PAGE
↓↓↓

Accueil > 25 - TEXTES COMIQUES > Voltaire, cet humoriste, ce satiriste..

Voltaire, cet humoriste, ce satiriste..

jeudi 28 avril 2016, par Robert Paris

Voltaire a été un satiriste de talent, un humoriste, un comique. Quand il est critique, ce n’est pas sur le fond mais sur le terrain uniquement moral. Il n’est pas contre le régime, pas contre le système, pas contre l’idéologie mais contre la méthode, les moyens, les bassesses, les injustices.

Comme philosophe, comme « Lumière », Voltaire ne brille pas énormément : il est croyant, il est favorable aux monarchies éclairées, il méprise les femmes, etc….

Alors que Diderot ne craint pas d’affirmer qu’il ne croit pas en dieu, Voltaire affirme l’inverse :

« J’ai fait un peu de bien, c’est mon meilleur ouvrage. »

La monarchie ne l’affole pas et il a été attiré par de nombreux monarques :

« S’’il fallait choisir, je détesterais moins la tyrannie d’un seul que celle de plusieurs. Un despote a toujours quelques bons moments ; une assemblée de despotes n’en a jamais. »

« On peut, sans s’avilir, s’abaisser sous les dieux, les craindre et les servir. »

Aussi le mépris des hommes :

« Les hommes sont des insectes se dévorant les uns les autres sur un petit atome de boue. »

Il était surtout content d’avoir amoncelé du fric, sur le dos des serfs, des esclaves, en volant et en exploitant sa cousine et de bien d’autres manières :

« J’ai fait un peu de bien, c’est mon meilleur ouvrage. »

Qui était Voltaire

Quelques écrits philosophiques de Voltaire

Voltaire, cet humoriste, ce satiriste

« Marchez toujours en ricanant, mes frères, dans le chemin de la vérité »

Voltaire, Lettre à d’Alembert, 23 janvier 1753

Voltaire décrit par lui-même :

« Le matin je fais des projets, et le long du jour des sottises. »

« Si c’est ici le meilleur des mondes possibles, que sont donc les autres ? »

Candide, ou l’Optimisme, 1759

« L’art de la médecine consiste à distraire le malade pendant que la nature le guérit. »

« Les superstitieux sont dans la société ce que les poltrons sont dans une armée : ils ont, et donnent des terreurs paniques. »

↑↑↑

ENREGISTREMENTS
↓↓↓

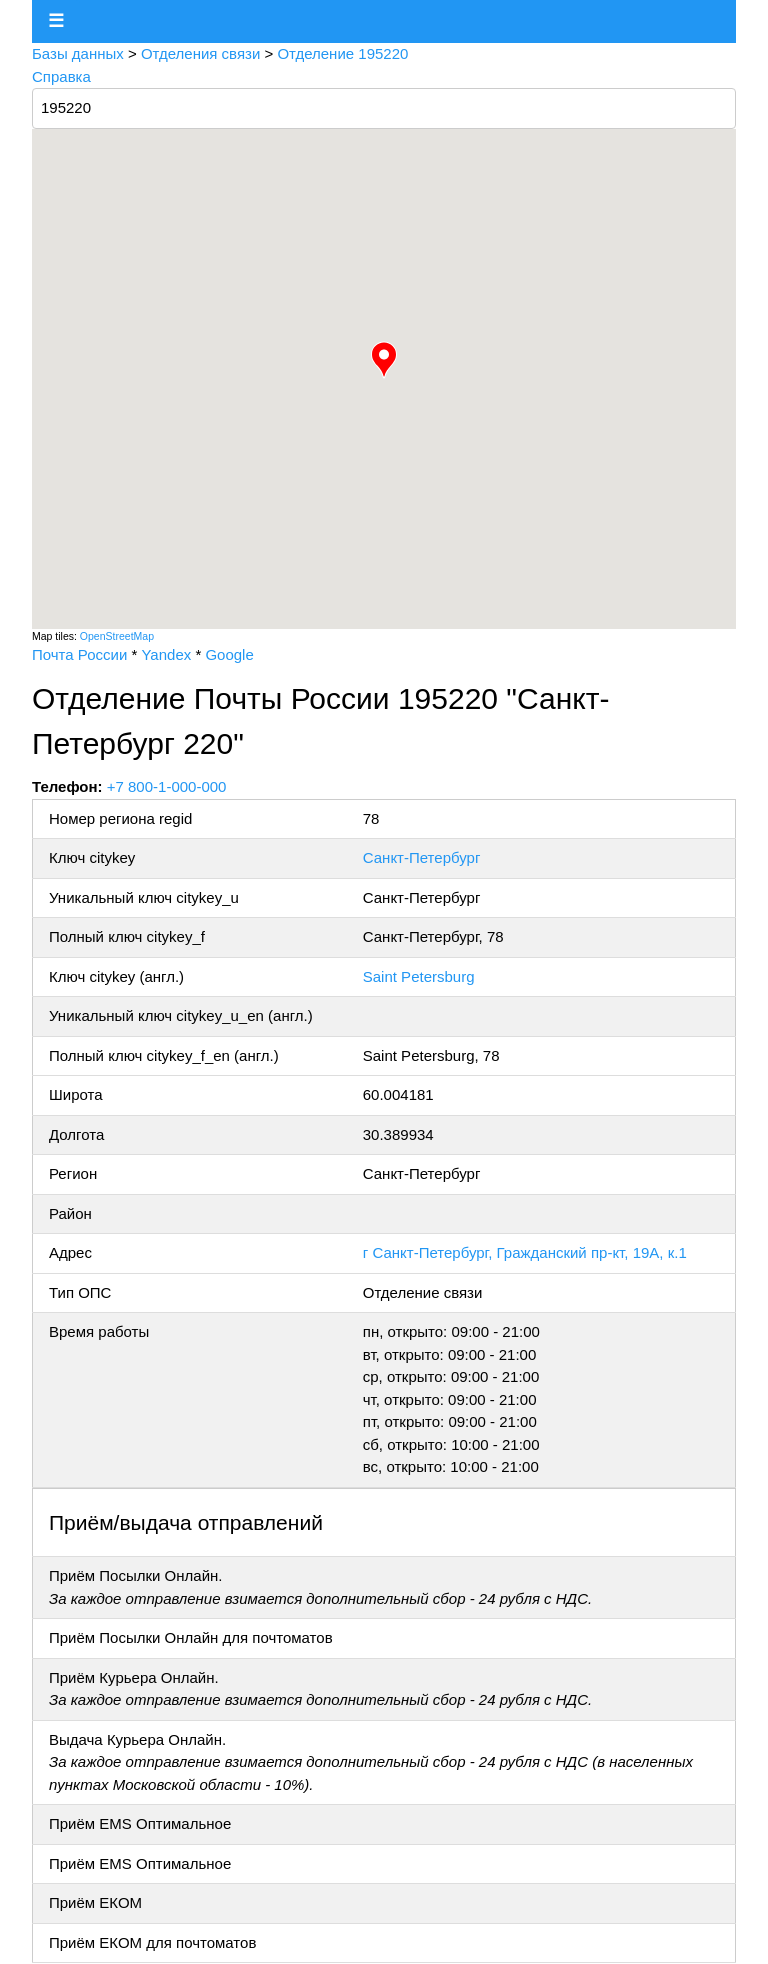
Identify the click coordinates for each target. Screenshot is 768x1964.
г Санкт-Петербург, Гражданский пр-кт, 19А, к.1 (525, 1252)
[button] (384, 360)
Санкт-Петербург (422, 857)
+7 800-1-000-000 (167, 786)
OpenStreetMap (117, 636)
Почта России (79, 654)
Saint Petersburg (419, 976)
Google (229, 654)
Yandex (166, 654)
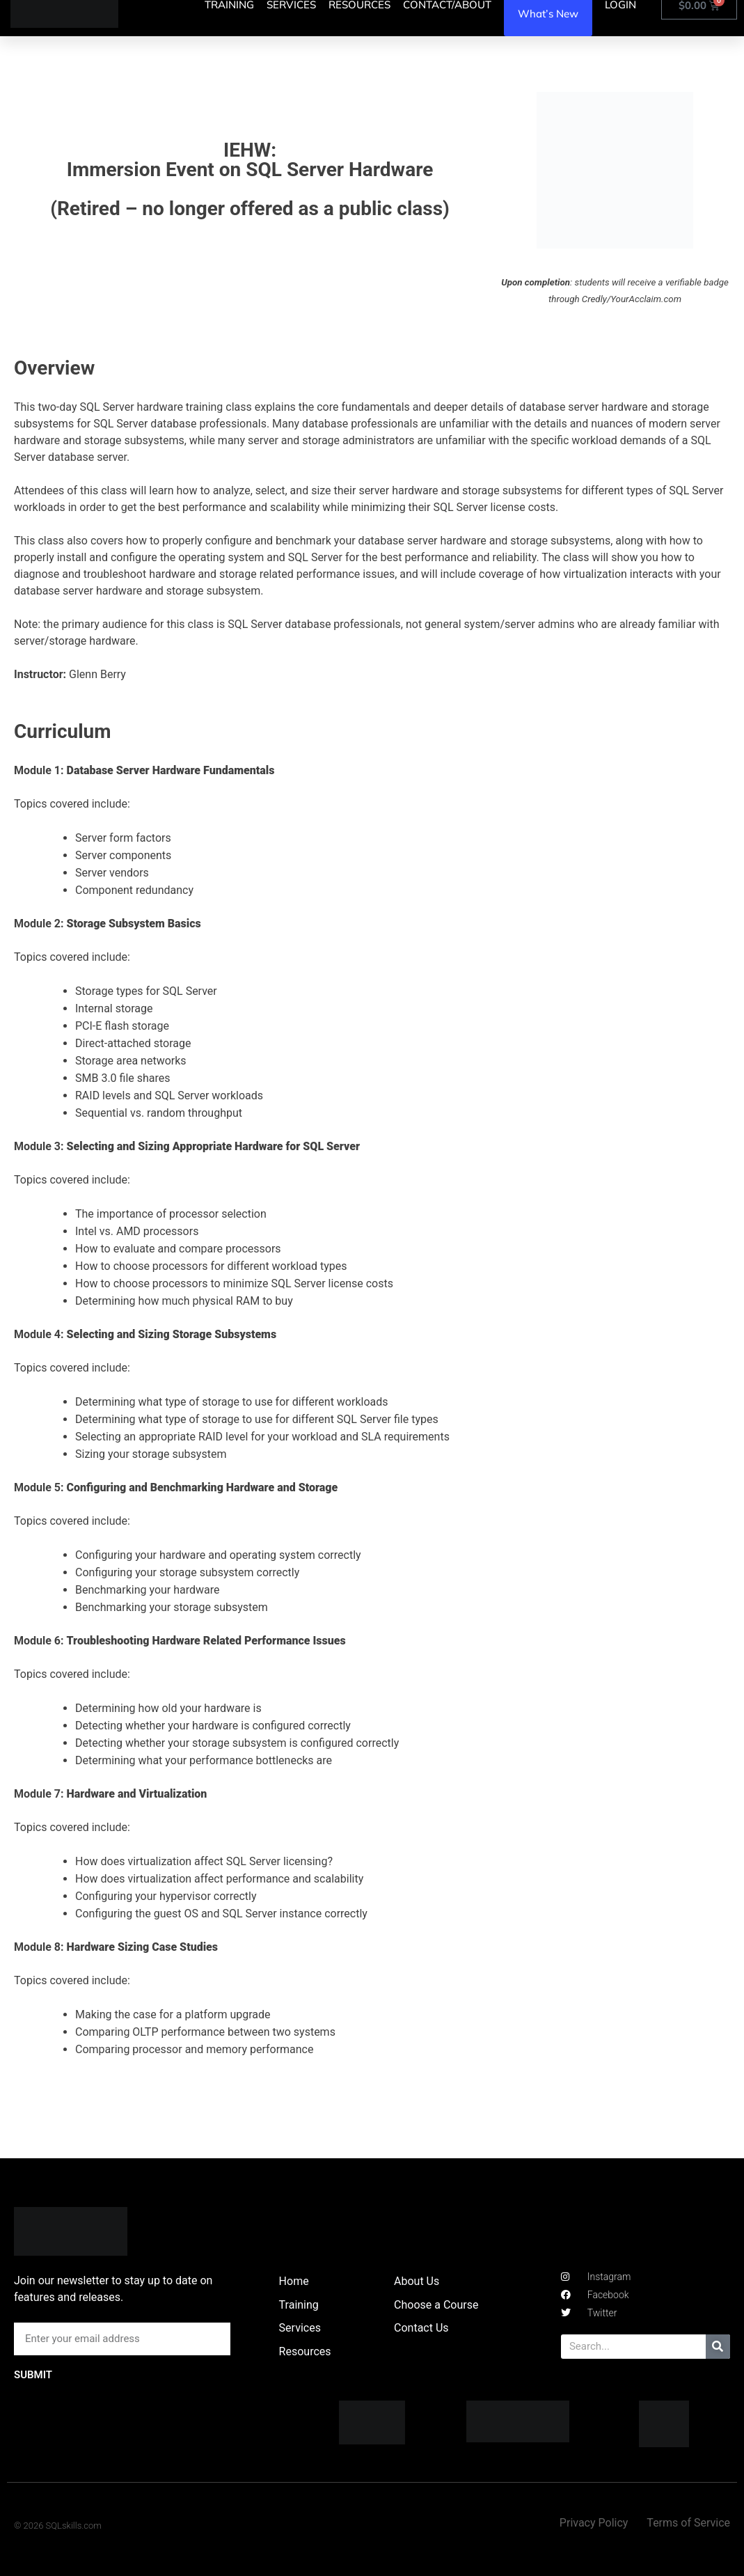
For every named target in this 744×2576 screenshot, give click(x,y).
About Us (416, 2281)
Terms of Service (688, 2522)
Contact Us (421, 2327)
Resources (305, 2351)
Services (300, 2327)
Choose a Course (436, 2304)
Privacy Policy (594, 2522)
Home (294, 2281)
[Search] (718, 2346)
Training (299, 2304)
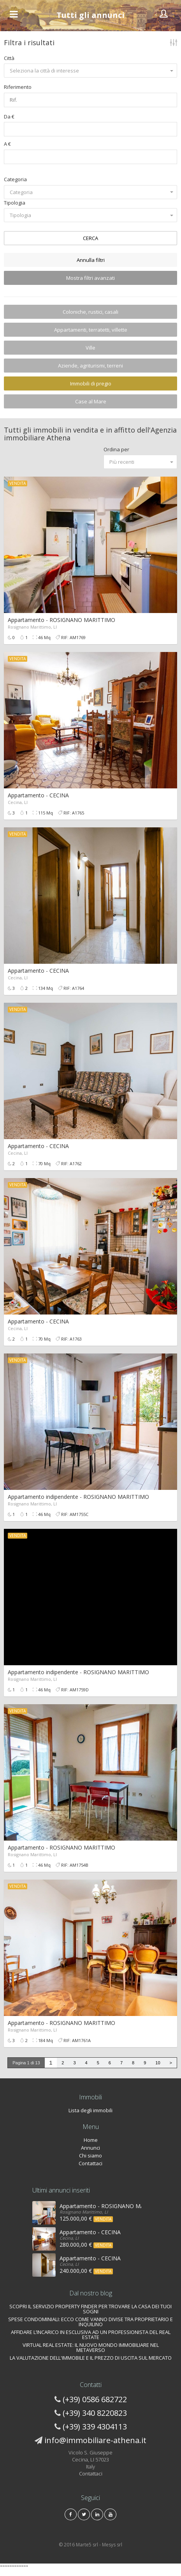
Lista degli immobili (90, 2110)
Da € (9, 116)
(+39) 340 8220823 (95, 2413)
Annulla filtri (91, 259)
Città (9, 58)
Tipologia (14, 202)
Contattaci (90, 2163)
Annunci (90, 2147)
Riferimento (18, 86)
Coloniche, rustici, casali (90, 311)
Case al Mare (90, 401)
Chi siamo (90, 2155)
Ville (90, 347)
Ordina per (116, 449)
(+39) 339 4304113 (95, 2426)
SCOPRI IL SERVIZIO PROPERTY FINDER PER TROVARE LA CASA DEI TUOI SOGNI (90, 2309)
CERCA (90, 238)
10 (157, 2062)
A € (7, 143)
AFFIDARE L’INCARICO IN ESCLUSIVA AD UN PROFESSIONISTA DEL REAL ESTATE (90, 2335)
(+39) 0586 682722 (95, 2399)
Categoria (15, 179)
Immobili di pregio (90, 383)
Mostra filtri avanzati (90, 277)
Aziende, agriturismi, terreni (90, 365)
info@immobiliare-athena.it (95, 2440)
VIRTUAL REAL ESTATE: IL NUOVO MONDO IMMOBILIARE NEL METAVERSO (91, 2347)
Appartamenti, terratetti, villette (90, 329)
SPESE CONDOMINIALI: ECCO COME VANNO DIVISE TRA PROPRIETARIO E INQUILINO (90, 2322)
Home (91, 2139)
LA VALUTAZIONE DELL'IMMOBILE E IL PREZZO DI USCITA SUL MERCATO (91, 2357)
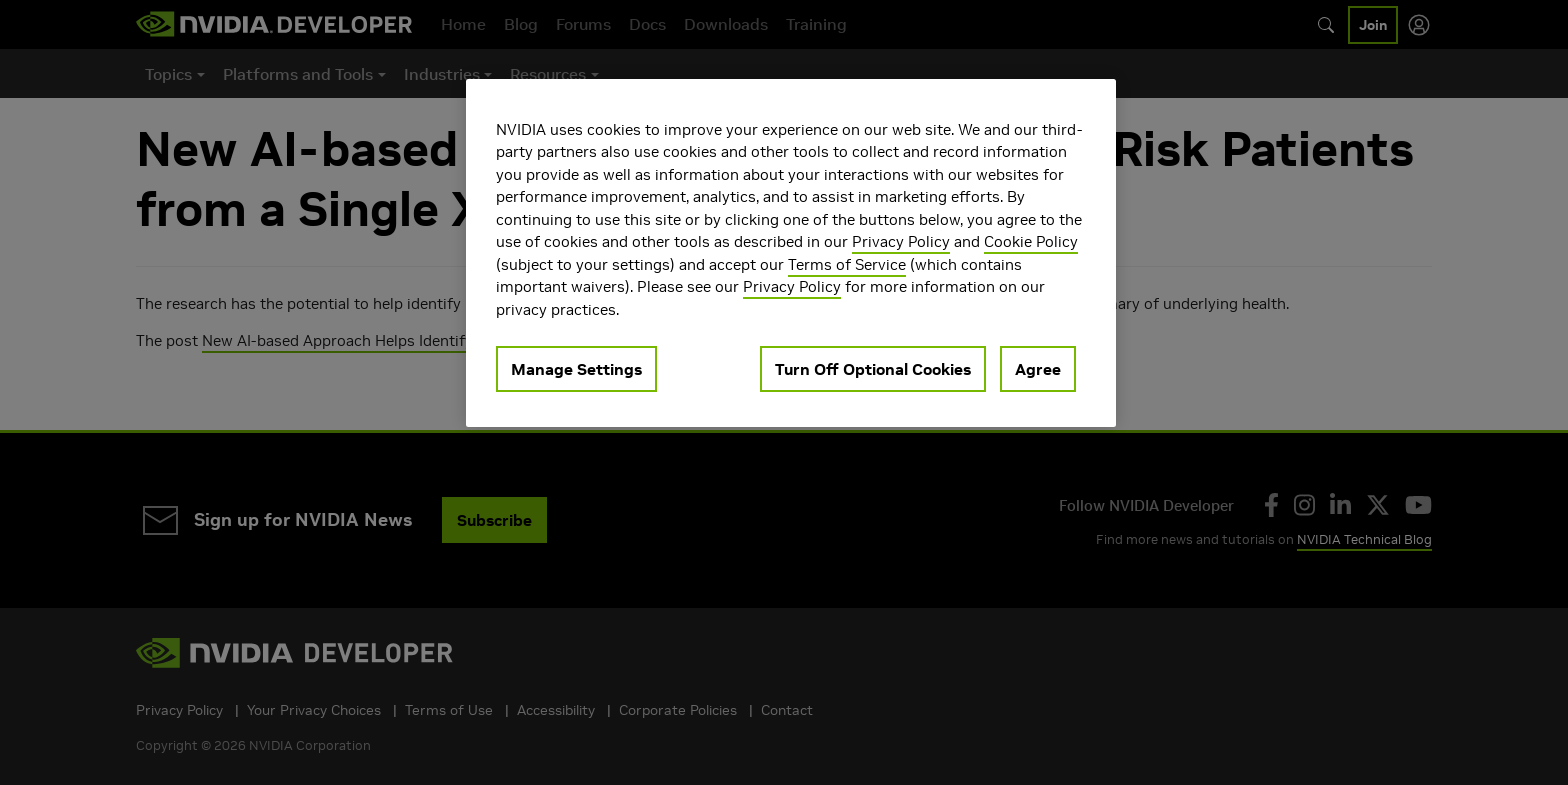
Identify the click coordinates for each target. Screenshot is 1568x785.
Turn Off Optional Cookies (873, 369)
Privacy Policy (901, 241)
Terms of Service (847, 264)
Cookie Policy (1031, 241)
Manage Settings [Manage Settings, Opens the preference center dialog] (576, 369)
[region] (791, 253)
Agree (1038, 369)
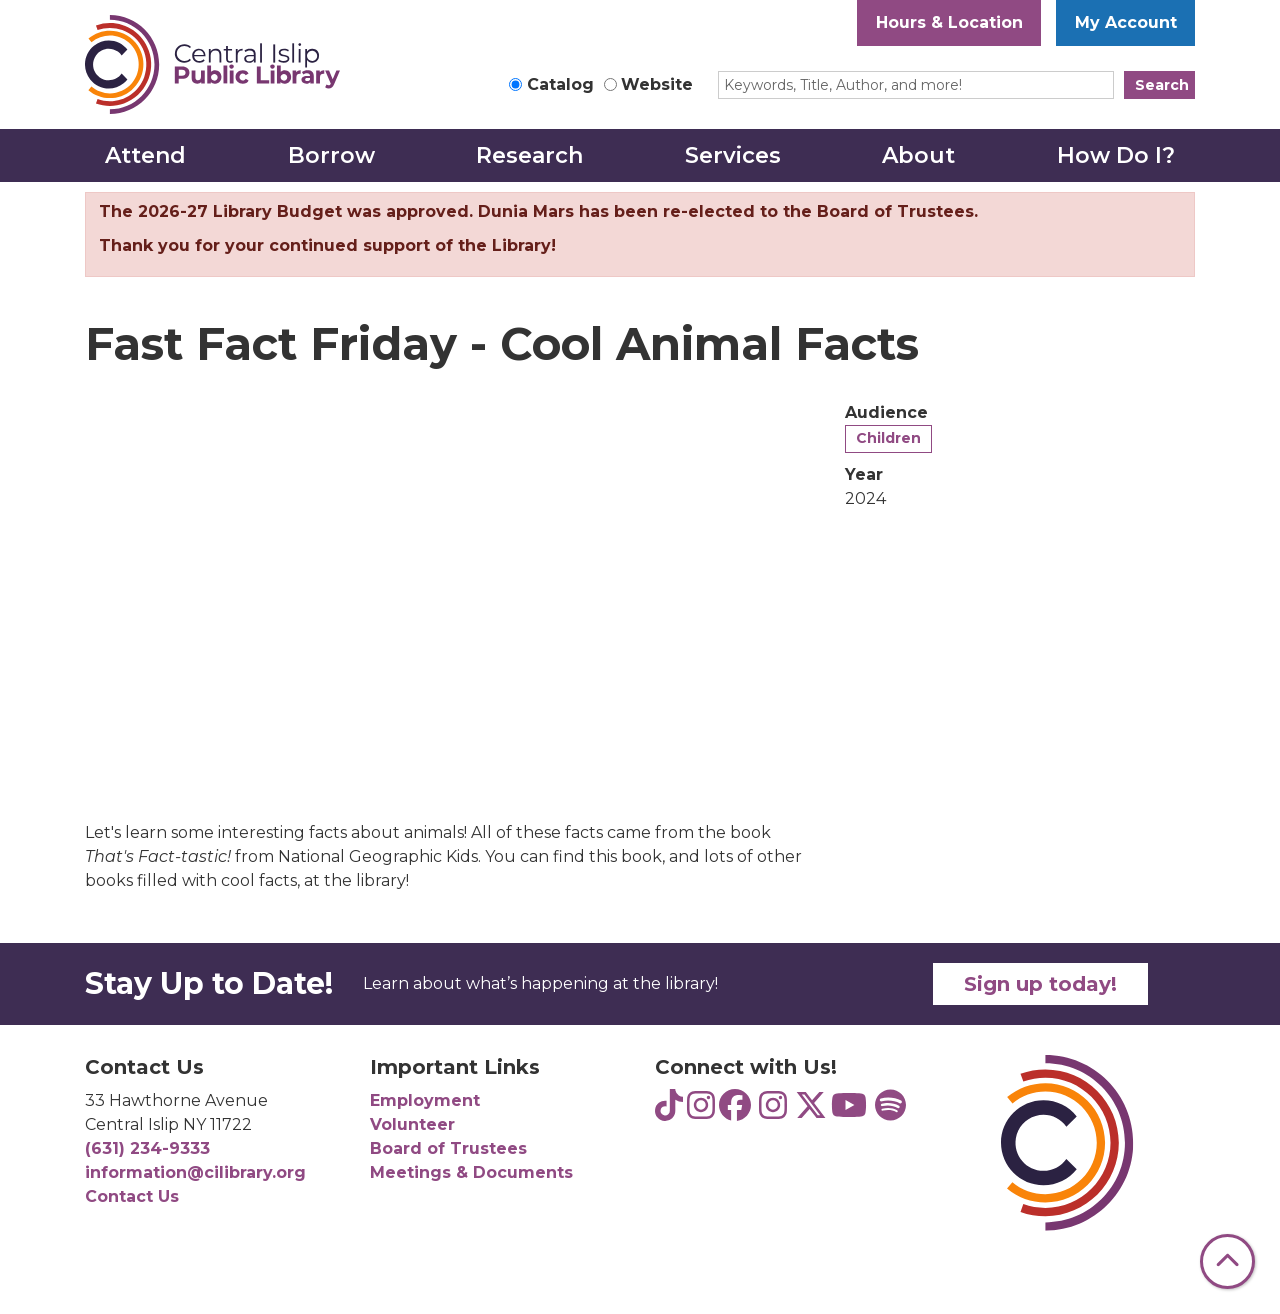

↑↑↑

Réécrivez le passage de l'article sur Voltaire qui va de « jeudi 28 avril » jusqu'à « bassesses, les injustices. » inclus, en remplaçant « satiriste » par « pamphlétaire ». Les enregistrements ne servent à rien pour ce travail.

CORRIGÉ DÉTAILLÉ
jeudi 28 avril 2016, par Robert Paris

Voltaire a été un pamphlétaire de talent, un humoriste, un comique. Quand il est critique, ce n’est pas sur le fond mais sur le terrain uniquement moral. Il n’est pas contre le régime, pas contre le système, pas contre l’idéologie mais contre la méthode, les moyens, les bassesses, les injustices.